**What you have to do:** In the records below, find every line that contains "computer" and list it.

[Material to process]

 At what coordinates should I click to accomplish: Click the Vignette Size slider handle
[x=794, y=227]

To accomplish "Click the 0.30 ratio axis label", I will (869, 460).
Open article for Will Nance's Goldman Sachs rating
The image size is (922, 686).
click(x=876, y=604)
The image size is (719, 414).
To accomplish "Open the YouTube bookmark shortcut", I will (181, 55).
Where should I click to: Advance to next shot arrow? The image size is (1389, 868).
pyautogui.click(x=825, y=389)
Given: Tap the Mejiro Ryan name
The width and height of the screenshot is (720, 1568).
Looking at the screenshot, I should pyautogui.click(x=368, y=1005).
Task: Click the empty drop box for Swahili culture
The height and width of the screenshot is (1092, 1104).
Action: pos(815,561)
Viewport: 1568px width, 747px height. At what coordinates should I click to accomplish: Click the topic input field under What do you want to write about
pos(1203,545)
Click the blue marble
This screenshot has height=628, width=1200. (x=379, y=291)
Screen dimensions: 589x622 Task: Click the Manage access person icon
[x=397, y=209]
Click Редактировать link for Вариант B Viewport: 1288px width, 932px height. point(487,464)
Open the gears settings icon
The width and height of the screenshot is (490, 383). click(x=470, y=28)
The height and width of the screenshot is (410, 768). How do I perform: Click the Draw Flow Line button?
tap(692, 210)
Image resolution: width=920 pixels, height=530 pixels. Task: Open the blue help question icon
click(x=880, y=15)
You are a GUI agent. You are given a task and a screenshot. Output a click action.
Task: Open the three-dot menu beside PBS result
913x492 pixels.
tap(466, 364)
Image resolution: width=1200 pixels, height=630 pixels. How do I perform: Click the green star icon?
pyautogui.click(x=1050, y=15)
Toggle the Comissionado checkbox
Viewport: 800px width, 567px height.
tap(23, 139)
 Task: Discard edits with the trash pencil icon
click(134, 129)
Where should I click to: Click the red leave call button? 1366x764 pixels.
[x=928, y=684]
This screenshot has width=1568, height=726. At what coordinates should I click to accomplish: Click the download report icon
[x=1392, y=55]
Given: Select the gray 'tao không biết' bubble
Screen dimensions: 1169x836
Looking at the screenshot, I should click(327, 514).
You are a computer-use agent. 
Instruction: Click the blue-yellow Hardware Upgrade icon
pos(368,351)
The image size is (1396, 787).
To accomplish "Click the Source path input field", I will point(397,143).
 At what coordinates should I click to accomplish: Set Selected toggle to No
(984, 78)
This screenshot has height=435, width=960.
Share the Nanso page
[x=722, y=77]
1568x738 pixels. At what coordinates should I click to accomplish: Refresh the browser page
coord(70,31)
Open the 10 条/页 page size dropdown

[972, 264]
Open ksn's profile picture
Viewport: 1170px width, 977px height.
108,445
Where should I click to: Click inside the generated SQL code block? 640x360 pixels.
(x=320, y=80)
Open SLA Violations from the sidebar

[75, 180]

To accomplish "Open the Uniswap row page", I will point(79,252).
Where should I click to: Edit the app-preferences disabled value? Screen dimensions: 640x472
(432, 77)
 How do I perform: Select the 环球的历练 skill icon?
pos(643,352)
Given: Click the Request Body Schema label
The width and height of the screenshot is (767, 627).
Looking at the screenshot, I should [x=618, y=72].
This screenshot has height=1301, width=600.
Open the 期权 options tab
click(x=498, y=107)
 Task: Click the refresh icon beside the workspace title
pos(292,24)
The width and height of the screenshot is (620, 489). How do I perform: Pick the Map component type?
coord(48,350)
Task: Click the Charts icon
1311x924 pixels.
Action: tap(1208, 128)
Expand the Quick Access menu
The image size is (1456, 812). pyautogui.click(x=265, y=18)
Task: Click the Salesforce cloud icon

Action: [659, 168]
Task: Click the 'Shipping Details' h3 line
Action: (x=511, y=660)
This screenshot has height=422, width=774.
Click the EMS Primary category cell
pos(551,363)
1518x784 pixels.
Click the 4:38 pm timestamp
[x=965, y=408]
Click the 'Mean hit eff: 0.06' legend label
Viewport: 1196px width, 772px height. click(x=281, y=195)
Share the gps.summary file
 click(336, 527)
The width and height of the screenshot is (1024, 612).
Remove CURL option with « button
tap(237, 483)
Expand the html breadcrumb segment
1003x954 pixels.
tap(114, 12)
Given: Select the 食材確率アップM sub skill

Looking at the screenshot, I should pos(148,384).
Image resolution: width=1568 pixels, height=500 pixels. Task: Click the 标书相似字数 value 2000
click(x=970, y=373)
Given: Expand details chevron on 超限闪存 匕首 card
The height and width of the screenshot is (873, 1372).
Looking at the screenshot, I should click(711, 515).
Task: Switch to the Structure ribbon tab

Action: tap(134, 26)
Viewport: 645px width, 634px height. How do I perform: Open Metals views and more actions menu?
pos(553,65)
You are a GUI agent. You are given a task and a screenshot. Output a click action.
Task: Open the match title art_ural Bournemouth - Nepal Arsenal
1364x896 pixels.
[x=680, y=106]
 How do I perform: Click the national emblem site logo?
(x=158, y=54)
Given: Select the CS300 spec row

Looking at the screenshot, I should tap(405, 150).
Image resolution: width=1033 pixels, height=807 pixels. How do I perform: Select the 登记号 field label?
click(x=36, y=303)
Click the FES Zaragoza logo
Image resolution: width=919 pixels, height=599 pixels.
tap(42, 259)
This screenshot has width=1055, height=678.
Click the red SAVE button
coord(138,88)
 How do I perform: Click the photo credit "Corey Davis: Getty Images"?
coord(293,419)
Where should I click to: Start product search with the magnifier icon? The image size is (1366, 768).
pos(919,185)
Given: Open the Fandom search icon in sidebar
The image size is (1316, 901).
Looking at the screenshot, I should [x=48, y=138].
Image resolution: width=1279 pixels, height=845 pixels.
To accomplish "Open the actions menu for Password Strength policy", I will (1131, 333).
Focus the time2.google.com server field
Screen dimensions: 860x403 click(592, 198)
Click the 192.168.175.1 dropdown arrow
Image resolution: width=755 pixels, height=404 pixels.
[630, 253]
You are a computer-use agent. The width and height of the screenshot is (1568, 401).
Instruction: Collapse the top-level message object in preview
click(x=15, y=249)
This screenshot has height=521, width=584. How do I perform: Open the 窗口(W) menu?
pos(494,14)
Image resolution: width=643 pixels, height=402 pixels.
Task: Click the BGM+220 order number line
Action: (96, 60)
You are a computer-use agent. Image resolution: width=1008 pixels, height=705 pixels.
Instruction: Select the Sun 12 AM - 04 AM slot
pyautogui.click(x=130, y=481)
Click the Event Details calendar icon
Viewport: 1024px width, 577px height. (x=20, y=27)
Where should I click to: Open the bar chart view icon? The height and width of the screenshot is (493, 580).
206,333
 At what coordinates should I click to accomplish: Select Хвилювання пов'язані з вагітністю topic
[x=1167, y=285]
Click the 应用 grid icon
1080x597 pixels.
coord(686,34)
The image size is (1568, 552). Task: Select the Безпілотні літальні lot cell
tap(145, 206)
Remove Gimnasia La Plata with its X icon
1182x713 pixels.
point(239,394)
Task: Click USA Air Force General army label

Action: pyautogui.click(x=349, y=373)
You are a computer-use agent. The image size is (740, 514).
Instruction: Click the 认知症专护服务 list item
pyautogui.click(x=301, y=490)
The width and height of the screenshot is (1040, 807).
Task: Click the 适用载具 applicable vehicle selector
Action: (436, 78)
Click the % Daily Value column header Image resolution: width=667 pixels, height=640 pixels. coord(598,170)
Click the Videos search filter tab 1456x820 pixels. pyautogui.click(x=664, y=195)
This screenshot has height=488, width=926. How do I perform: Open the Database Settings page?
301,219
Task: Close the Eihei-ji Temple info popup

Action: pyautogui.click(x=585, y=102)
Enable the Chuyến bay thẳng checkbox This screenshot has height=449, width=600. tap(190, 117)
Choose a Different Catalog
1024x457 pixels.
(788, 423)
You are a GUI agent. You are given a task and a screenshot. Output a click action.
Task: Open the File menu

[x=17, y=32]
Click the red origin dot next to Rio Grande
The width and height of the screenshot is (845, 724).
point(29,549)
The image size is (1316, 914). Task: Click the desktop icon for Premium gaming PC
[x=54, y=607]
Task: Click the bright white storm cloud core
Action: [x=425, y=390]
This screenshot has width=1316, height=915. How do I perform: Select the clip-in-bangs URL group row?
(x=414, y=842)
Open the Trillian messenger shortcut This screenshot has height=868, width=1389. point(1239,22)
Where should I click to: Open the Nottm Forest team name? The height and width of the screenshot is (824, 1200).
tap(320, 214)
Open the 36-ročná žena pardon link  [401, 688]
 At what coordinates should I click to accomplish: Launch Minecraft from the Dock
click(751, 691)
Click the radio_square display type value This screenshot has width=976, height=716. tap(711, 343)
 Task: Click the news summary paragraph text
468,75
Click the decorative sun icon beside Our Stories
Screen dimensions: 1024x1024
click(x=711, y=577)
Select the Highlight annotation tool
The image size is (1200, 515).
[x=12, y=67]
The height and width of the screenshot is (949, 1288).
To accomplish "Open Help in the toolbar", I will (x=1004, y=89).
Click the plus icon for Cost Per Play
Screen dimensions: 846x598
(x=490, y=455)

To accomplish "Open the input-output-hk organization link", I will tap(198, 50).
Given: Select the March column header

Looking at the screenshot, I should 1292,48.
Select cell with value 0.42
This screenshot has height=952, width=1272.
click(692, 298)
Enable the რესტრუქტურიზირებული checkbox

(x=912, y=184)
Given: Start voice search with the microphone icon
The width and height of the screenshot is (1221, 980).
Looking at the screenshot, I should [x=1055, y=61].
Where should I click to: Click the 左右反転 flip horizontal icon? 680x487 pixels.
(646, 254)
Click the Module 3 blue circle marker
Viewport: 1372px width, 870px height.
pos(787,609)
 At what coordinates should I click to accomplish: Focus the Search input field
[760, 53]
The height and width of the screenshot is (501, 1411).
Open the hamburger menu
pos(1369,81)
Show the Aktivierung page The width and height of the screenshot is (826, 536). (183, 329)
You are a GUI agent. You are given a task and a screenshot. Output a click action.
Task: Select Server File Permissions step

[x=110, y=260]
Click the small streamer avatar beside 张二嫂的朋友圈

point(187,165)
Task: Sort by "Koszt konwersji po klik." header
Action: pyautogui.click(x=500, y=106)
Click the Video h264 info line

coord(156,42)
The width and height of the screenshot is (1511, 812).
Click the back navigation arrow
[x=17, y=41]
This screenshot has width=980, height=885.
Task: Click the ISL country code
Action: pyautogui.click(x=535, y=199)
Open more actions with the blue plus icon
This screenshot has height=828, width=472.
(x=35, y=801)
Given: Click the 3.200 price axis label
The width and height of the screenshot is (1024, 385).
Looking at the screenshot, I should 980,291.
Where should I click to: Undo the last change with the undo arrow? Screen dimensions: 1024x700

[/Material to process]

**Response below:**
You are a computer-use agent. 
You are a computer-use agent. The width and height of the screenshot is (1568, 401).
You are a computer-use agent. Image resolution: width=1008 pixels, height=705 pixels.
You are a computer-use agent. The image size is (740, 514).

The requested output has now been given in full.